Per questo motivo ci viene in aiuto la “scale bar”, presente in ogni SEM, che ci dà un’indicazione immediata e sempre veritiera della dimensione del campione nell’immagine. Ma come possiamo fidarci della misura riportata sulla scale bar del nostro SEM?
Sebbene le moderne tecniche di produzione abbiano notevolmente migliorato la precisione dei SEM, è buona norma controllare regolarmente se l’ingrandimento mostrato sul SEM è ancora corretto.
Grazie a campioni standard dedicati, è possibile verificare ed eventualmente ricalibrare la dimensione dell’immagine visualizzata al microscopio elettronico.
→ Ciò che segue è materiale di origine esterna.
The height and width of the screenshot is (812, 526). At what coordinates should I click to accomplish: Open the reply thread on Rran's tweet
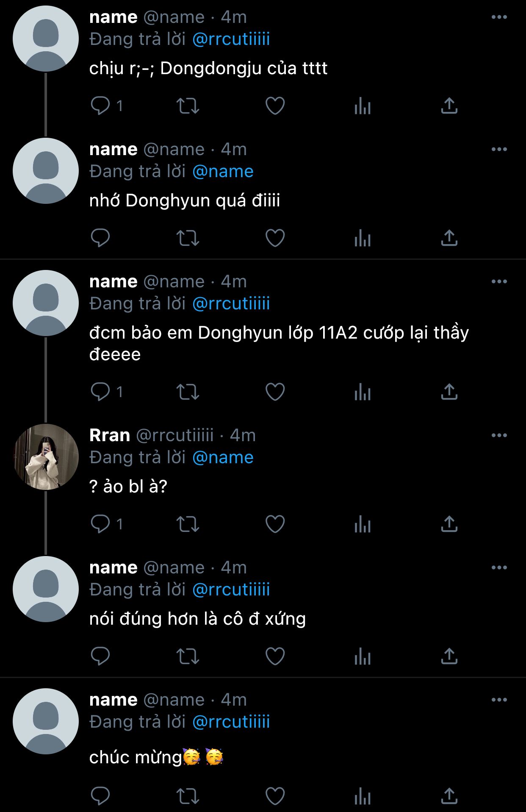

Durante l’acquisizione di un’immagine, lo scan generator del SEM deflette il fascio elettronico sul campione, mentre i detector SE e BSE raccolgono gli elettroni secondari e retrodiffusi per ogni posizione x, y del fascio. Durante l’operazione di calibrazione si va ad ottimizzare la distanza con cui il fascio si muove in x e in y, in modo da correggere eventuali effetti di distorsione.
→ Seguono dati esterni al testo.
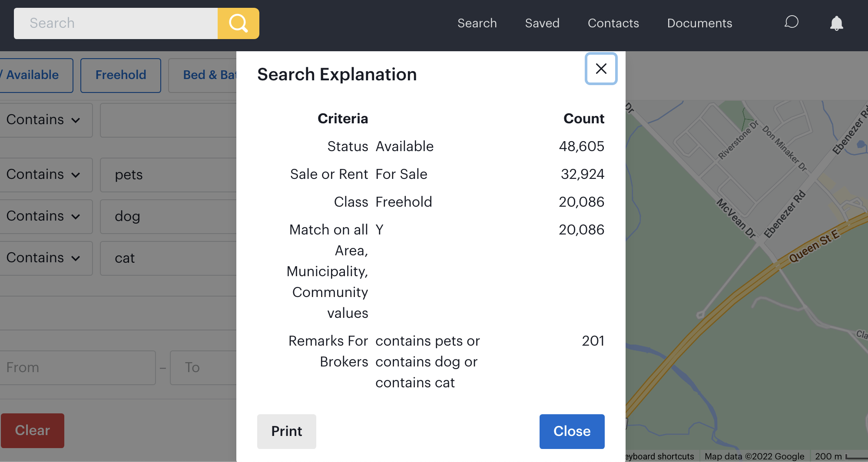Image resolution: width=868 pixels, height=462 pixels.
Task: Select the Available filter tab
Action: (35, 75)
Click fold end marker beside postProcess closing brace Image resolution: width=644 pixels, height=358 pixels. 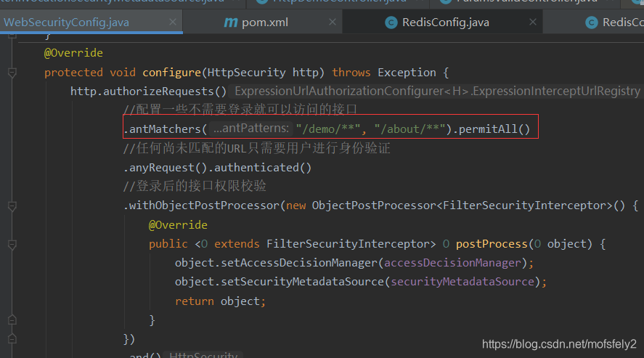(x=12, y=320)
L’errore sull’ingrandimento misurato può essere compreso tra il 5 e il 10%. Si dovrebbe anche tenere in considerazione che l’ingrandimento nel SEM cambia con la working distance. Per questo la calibrazione dovrebbe essere eseguita da un tecnico specializzato, che provvede a calibrare il sistema con un fascio stabile e alla stessa working distance usata dal cliente per le analisi di routine.
Il controllo della corretta calibrazione del microscopio elettronico a scansione rientra fra le linee guida dei regolamenti europei sulle “buone pratiche di laboratorio” (GxP, “Good Practice Quality guidelines”), ed è previsto anche dalla normativa ISO 17025, contenente i requisiti specifici che dimostrano la competenza dei laboratori di prova e di taratura.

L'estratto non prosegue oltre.